With several small grants from foundations and public economic development agencies, UpCycled has already grown to provide incomes that are improving the lives of several families. Clothing is sold both at stores and online. The clothing line is also shown at various fashion shows each year, including the prestigious annual Taos Glam Trash fashion show. UpCycled’s slogans are compelling and true: “Cutting Edge Clothing With a Conscience: Clever Clothes for Smart Dressers.”
It Takes a Visionary – Creating the Next Generation of Reusers
“There is so much ‘stuff’ in the world and our community; sooner or later it all has to go somewhere,” says Jean Nichols of Llano, NM, leader of the community use-reuse program. “Creating upcycled and recycled art is a good way to move quality products from the waste stream and to create something beautiful, humorous, thought provoking – or all of the above.”
Nichols directs several arts and services projects in our community. She is the visionary who wrote and managed the grant for the ReUse Center and has forged partnerships with the New Mexico Women’s Foundation and other funders to build the UpCycled Fashion business. The New Mexico Arts Division, a state agency, describes Nichols’s work on its website. Highlighting the mission of Nichols’ Art for the Heart the state site explains:
Art for the Heart’s mission is to foster health through creativity. The gallery/studio offers art and creativity classes, workshops, and community collaborations; gallery and website sales of local artists’ work; a women’s group; summer youth projects; and has initiated a cottage industry turning discarded clothing into new fashions.
Jean has seen that the children in our community have always had the chance to participate in reuse and recycling from an early age. Through partnership projects with the Peñasco Independent School District, the nearby Dixon Elementary School, the Girl Scouts, and the Peñasco Area Community Association, we are assuring that younger generations understand and commit to reuse and recycling.
Our home is beautiful and it takes all of us to keep it that way.
Carol Miller is a community organizer from Ojo Sarco, New Mexico (pop. 400) and an advocate for Geographic Democracy: the belief that the United States must guarantee equal rights and opportunities to participate in the national life, no matter where someone lives.

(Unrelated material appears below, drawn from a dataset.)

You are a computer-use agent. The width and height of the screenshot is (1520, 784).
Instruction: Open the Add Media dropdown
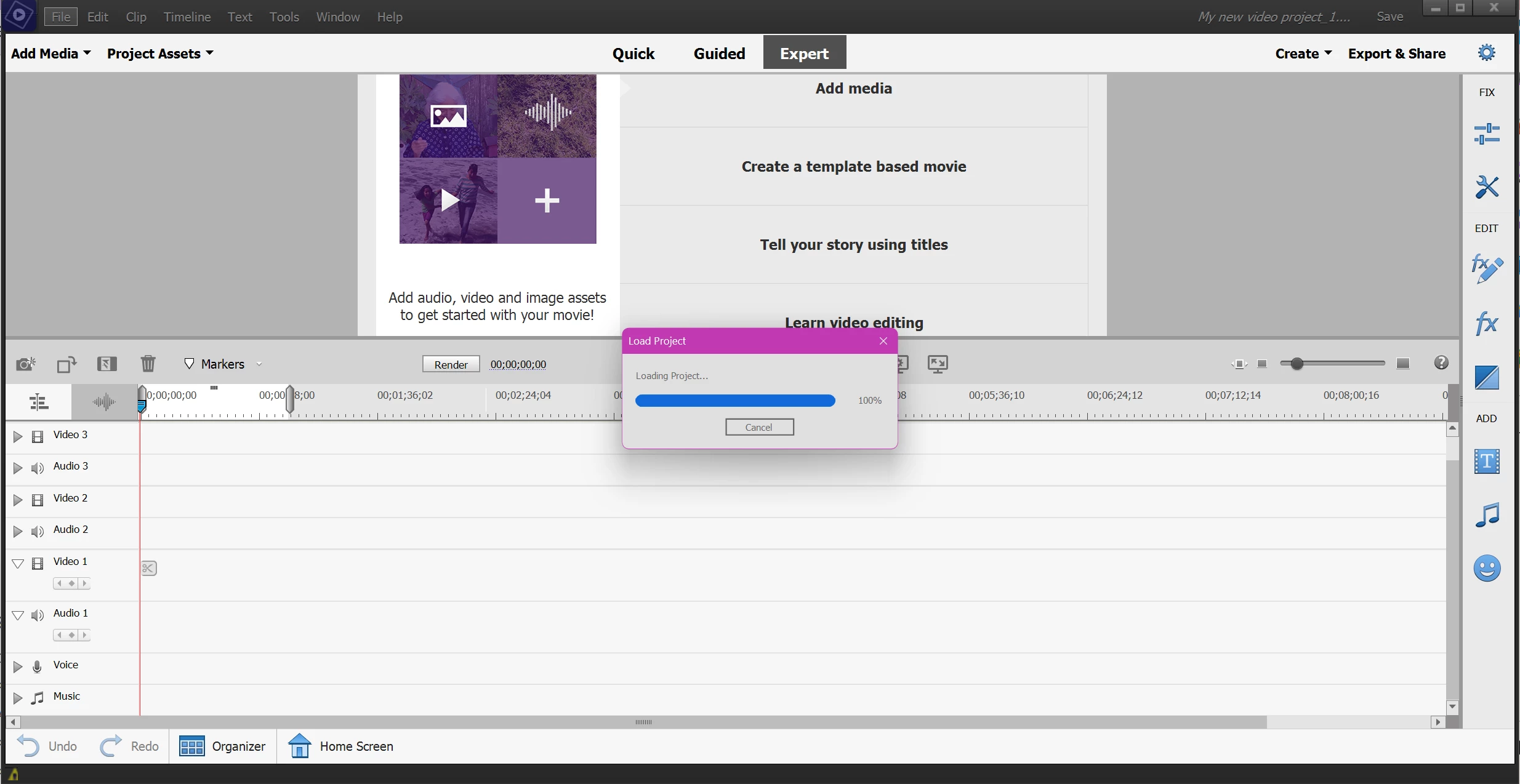pos(51,54)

NOTE: All photos of the ReUse Center in today’s post were shot by Carol Miller.
Love to you all,
Jeane
Third_stone says
This is a beautiful project they are doing. They are addressing an awful burden we will have to face soon, the trash. I lived many years in a small town in Oregon, where every time I took my trash to the dump there would be men working in the pit, salvaging anything they could. There were several second hand stores along the road to the dump. The privatized version of this story. Then the state came along and required that the dump be secured and have a manager there to keep people from picking. Several families lost their means of support, and we had wounded ourselves badly wiping out the system you are trying to build.
HighRoadArtist says
Yes, I find it very inspiring. Truly amazing what we can accomplish when we are conscious and work together.
Laura says
What a wonderful initiative to convert trash into things of beauty! The work done by Jean Nichols and her community is inspiring. Thanks for spreading the message, Jeane.
HighRoadArtist says
I thought it was a wonderful project and knew you all would love to read about it.